A uniform solid sphere of radius r is placed on the inside surface of a hemispherical bowl with much larger radius R. The sphere is released from rest at an angle theta to the vertical and roles without slipping. Determine the angular speed of the sphere when it reaches the bottom of the bowl.

Homework Equations

Kinetic energy of rolling motion = Iw^2/2 + mw^2r^2/2
Potential energy of sphere = mgh.
I=2mr^2/5 for uniform sphere.

The Attempt at a Solution

I am not sure what to use for h. At first I thought that I should use the height of the center of mass of the sphere, so h = (R-r)(1-cos(theta)). Doing all the substitutions and solving for omega:

w^2 = [10g(R-r)(1-cos theta)]/7r^2

Then I thought that since the angular velocity should be the same at all points of the disk, I can use the height of the bottom of the sphere, h=R(1-cos theta):

w^2 = [10gR(1-cos theta)]/7r^2

Then I started wondering, why, if the angular speed is the same, do I get two different answers for it?

Then I realized that this makes sense, since the point on the rim of the sphere would be rotating around the axis of the sphere as well as around the center of the bowl. That would make the angular speed greater, as we see here. So, obviously, the first answer is the one to use, since the CM is not rotating, just moving parallel to the surface of the bowl, and so its angular velocity around the center of the bowl would give the right speed.

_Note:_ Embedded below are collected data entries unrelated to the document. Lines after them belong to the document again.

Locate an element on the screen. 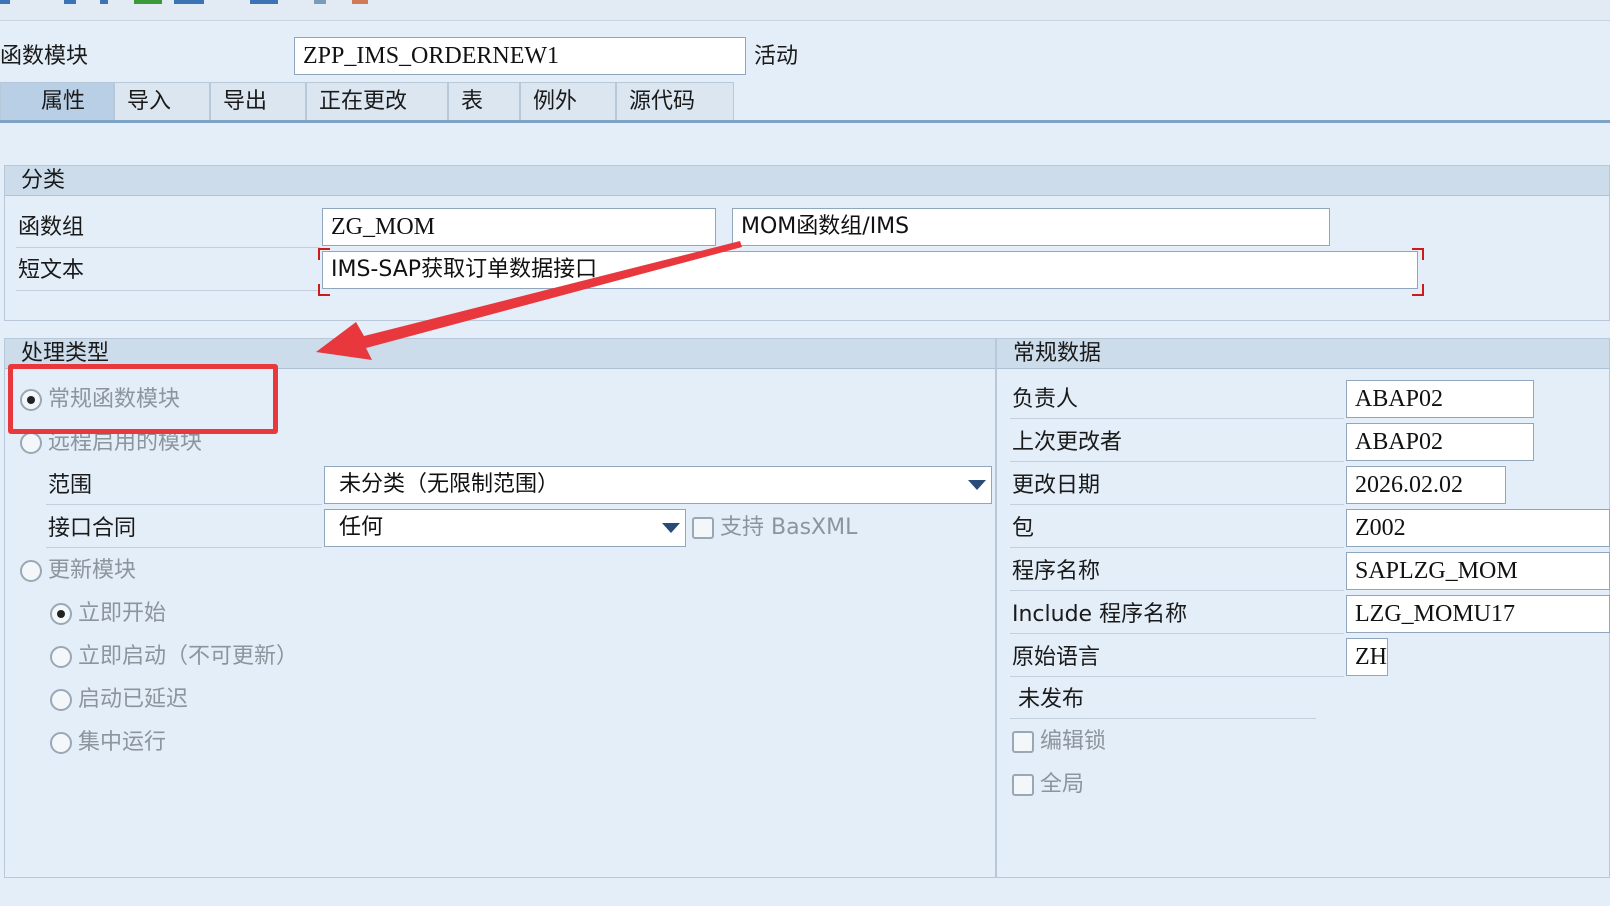  arrow-icon is located at coordinates (529, 300).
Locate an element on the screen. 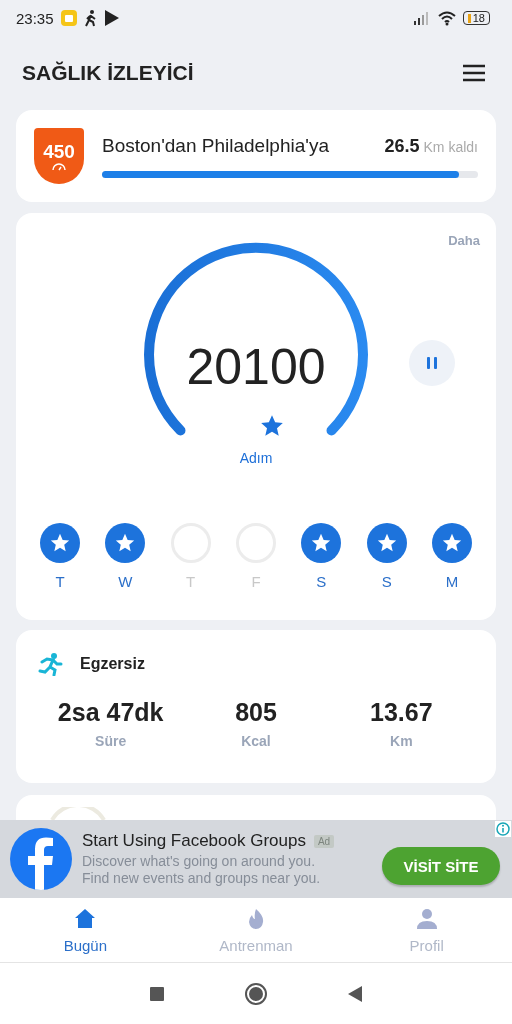 Image resolution: width=512 pixels, height=1024 pixels. ad-badge: Ad is located at coordinates (324, 841).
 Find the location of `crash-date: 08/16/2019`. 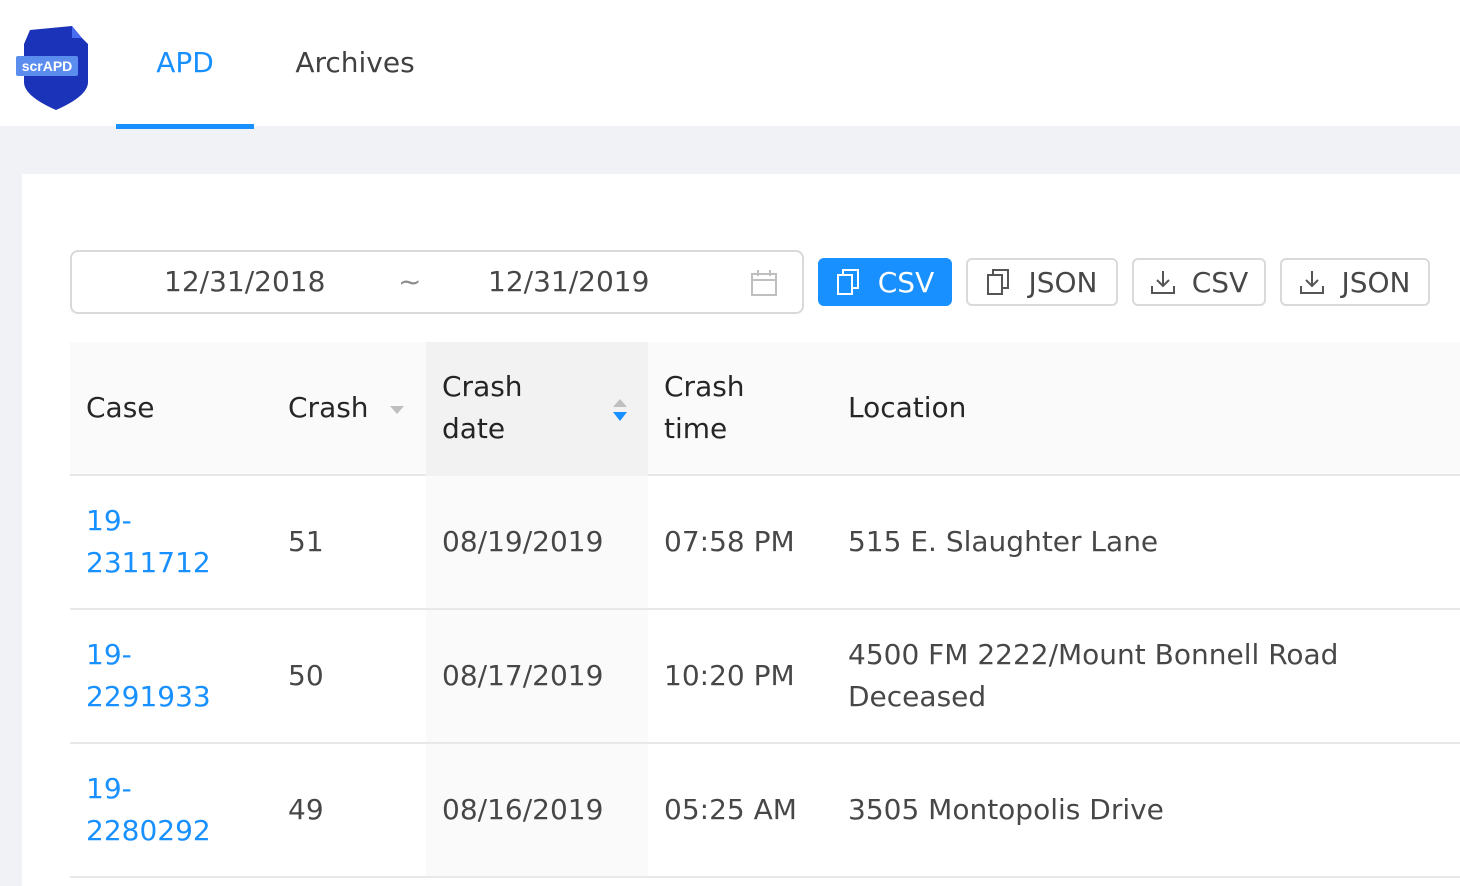

crash-date: 08/16/2019 is located at coordinates (523, 810).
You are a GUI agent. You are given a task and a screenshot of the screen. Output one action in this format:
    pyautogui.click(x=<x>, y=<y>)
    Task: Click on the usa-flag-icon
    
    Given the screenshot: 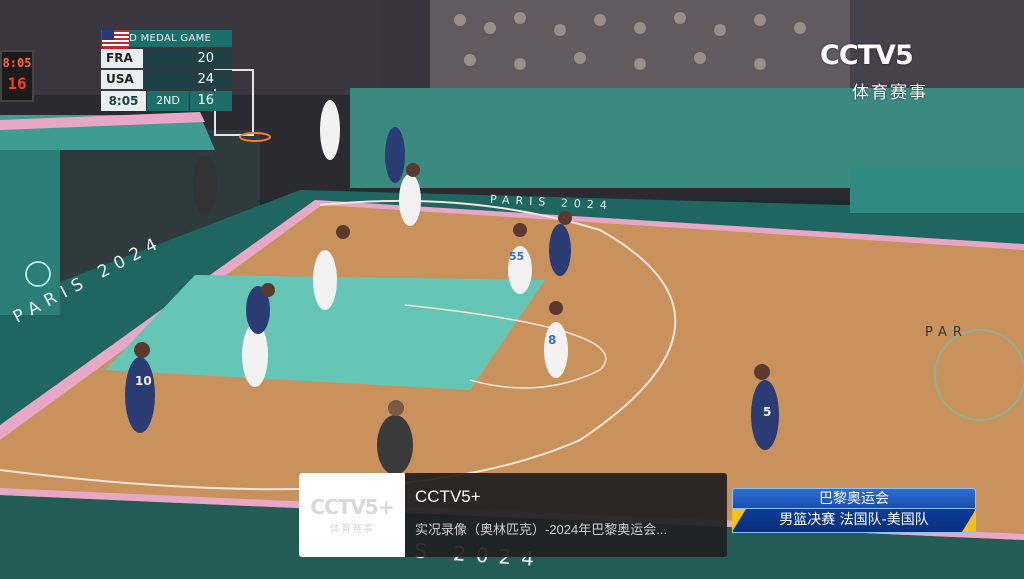 What is the action you would take?
    pyautogui.click(x=116, y=40)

So, very pleased with my beautiful line of reasoning, I checked the answer, only to discover that I am wrong, since the given answer is

w^2 = [10gR(1-cos theta)]/7r^2

which is the same as my second answer, using the point of the ball resting on the surface of the bowl, not the CM.

However, I can't come up with the reason why this is the better solution :confused:

Can someone help me understand this, please?

Thank you,

Answers and Replies

  • #2
Staff Emeritus
Science Advisor
Gold Member
Obviously, your first solution is the correct one. One can see that by looking at a pathological limiting case: Imagine R ~ r. In that case, the ball almost won't move (a very small rotation of the sphere will displace strongly the point of contact).

If I have to justify the answer in the book, then I'd say that because they stated that R>>r, we can replace R-r by R without much problems. But it is a meager excuse.
  • #3
Thank you, Vanesch. I appreciate your help.